Origenes
Catena Aurea · Matthäusevangelium 20
24 Als die Zehn das hörten, entrüsteten sie sich über die beiden Brüder. 25 Da rief Jesus sie zu sich und sagte: Ihr wisst, dass die Herrscher ihre Völker unterjochen und die Großen Gewalt an ihnen verüben. 26 Bei euch soll es nicht so sein, sondern wer unter euch der Größte sein will, soll euer Diener sein, 27 und wer unter euch der Erste sein will, soll euer Knecht sein. 28 Denn auch der Menschensohn ist nicht gekommen, sich bedienen zu lassen, sondern zu dienen und sein Leben hinzugeben als Lösegeld für viele.

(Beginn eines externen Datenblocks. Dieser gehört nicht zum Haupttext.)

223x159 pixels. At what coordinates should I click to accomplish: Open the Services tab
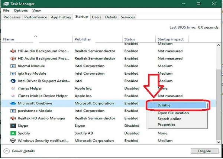click(x=128, y=17)
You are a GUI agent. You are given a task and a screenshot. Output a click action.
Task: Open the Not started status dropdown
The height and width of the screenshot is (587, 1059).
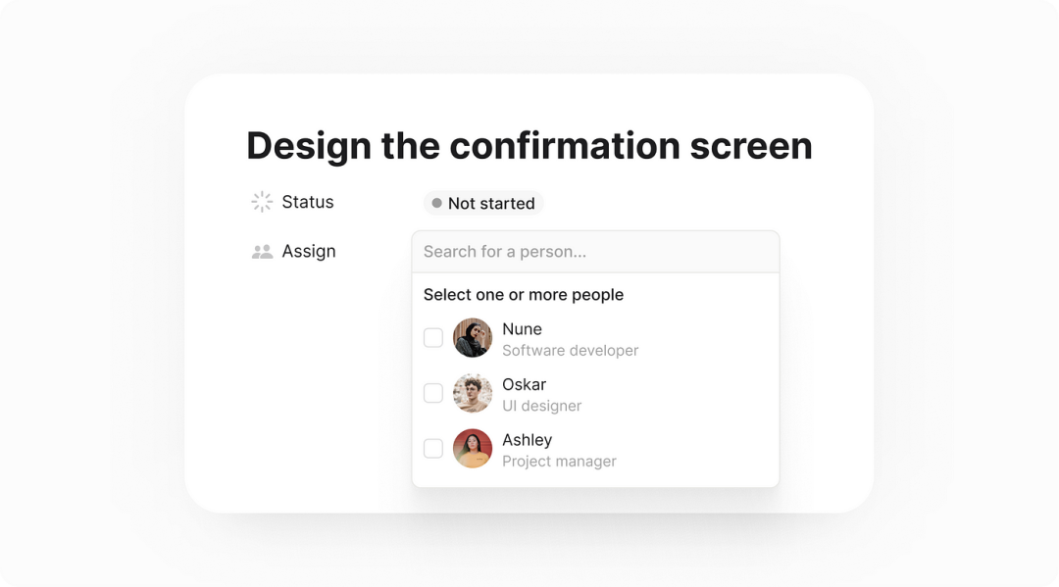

Denn obwohl die Engel und Martha ihm dienten (Mat. 4:11), kam Er doch nicht, um sich dienen zu lassen, sondern um zu dienen (Johannes 12:2); ja, sein Dienst erstreckte sich so weit, dass Er sogar das erfüllte, was folgt: Und sein Leben als Lösegeld für viele zu geben, nämlich für die, die an Ihn glaubten; und Er gab es, d. h. in den Tod. Aber da Er allein frei war unter den Toten und mächtiger als die Macht des Todes, hat Er alle, die bereit waren, Ihm zu folgen, vom Tod befreit. Die Häupter der Kirche sollen daher Christus nachahmen, indem sie leutselig sind, sich den Frauen anpassen, den Kindern die Hände auflegen und ihren Jüngern die Füße waschen, damit auch sie dasselbe ihren Brüdern tun. Aber wir sind so, dass wir sogar den Stolz der Großen dieser Welt zu übertreffen scheinen; was das Gebot Christi betrifft, verstehen wir es entweder nicht oder verachten es. Wie Fürsten suchen wir Scharen, die vor uns hergehen, wir machen uns furchteinflößend und schwer zugänglich, besonders für die Armen, indem wir uns ihnen weder nähern noch zulassen, dass sie sich uns nähern.